Monza, il primario sfida le bombe per i bambini di Leopoli

Roberto Brambilla ha deciso di lasciare il posto in una clinica di Monza. Dopo 40 anni di lavoro, come volontario si occupa delle piccole vittime ucraine

Uno degli scatti

Uno degli scatti

Vimercate (Monza e Brianza) - Piccoli corpi dilaniati dalle bombe, o minati dal tumore da strappare all’orrore quotidiano della guerra. Manca tutto, ma le sale operatorie all’ospedale pediatrico di Leopoli non si fermano mai. È questa adesso la casa dell’ex primario brianzolo Roberto Brambilla, chirurgo da 40 anni: ha lasciato il posto in una clinica di Monza per prendersi cura dei bambini in Ucraina. Una scelta radicale maturata dopo anni di volontariato in Soleterre. Prima, ha fatto uscire 130 giovanissimi pazienti dai confini martoriati dagli ordigni russi e ora assistiti in Brianza, a Pavia, Brescia, Milano, poi è sceso in prima linea. "Abbiamo deciso che dovevamo agire sul posto. Ho rassegnato le dimissioni. In una situazione così drammatica non potevo più occuparmi di budget e fatturato – racconta –. Meglio partire".
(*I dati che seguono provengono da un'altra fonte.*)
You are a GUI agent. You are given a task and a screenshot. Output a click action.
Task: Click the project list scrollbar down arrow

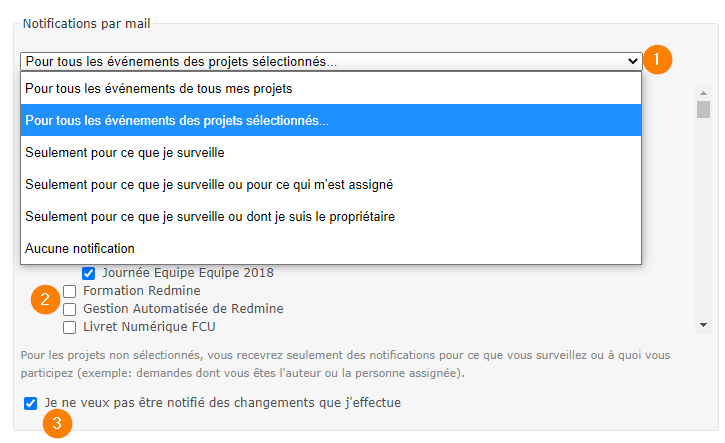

Così ha fatto le valigie, questa volta per molto più tempo delle missioni passate, e ha chiesto aiuto alla sua città: Vimercate, che gli ha appena spedito 800 chili di farmaci. "Riceviamo materiale dall’Onu e da tutto il mondo, ma arriva il superfluo e non gli strumenti essenziali. I nostri compiti adesso sono due: aggiustare questa situazione e addestrare i colleghi medici e infermieri a utilizzare le risorse nel modo migliore". "Qui, come in qualunque altro posto del pianeta non ci si aspettava la guerra e quel che comporta, a cominciare dal fatto di trovarsi davanti malattie che non si sanno trattare".

Brambilla che è vulnologo, esperto di ferite, ha messo subito la propria competenza a disposizione. "Ma la realtà è durissima anche per un chirurgo di lungo corso. Un po’ perché i bimbi sono tanti, ne arrivano 15 al giorno, ma soprattutto perché la loro situazione è frutto della follia umana. Il conflitto colpisce meno i soldati, più i civili e in particolare i piccoli ed è intollerabile. Abbiamo ragazzi di 10 anni senza gambe, o tetraplegici perché colpiti alla colonna vertebrale, con buchi nello stomaco e nel torace. È un dolore insopportabile. Non siamo di fronte all’imponderabile, l’incidente, o il morbo, ma all’uomo che aggredisce il più fragile riducendolo in queste condizioni. Non si può accettare e non si può stare a guardare".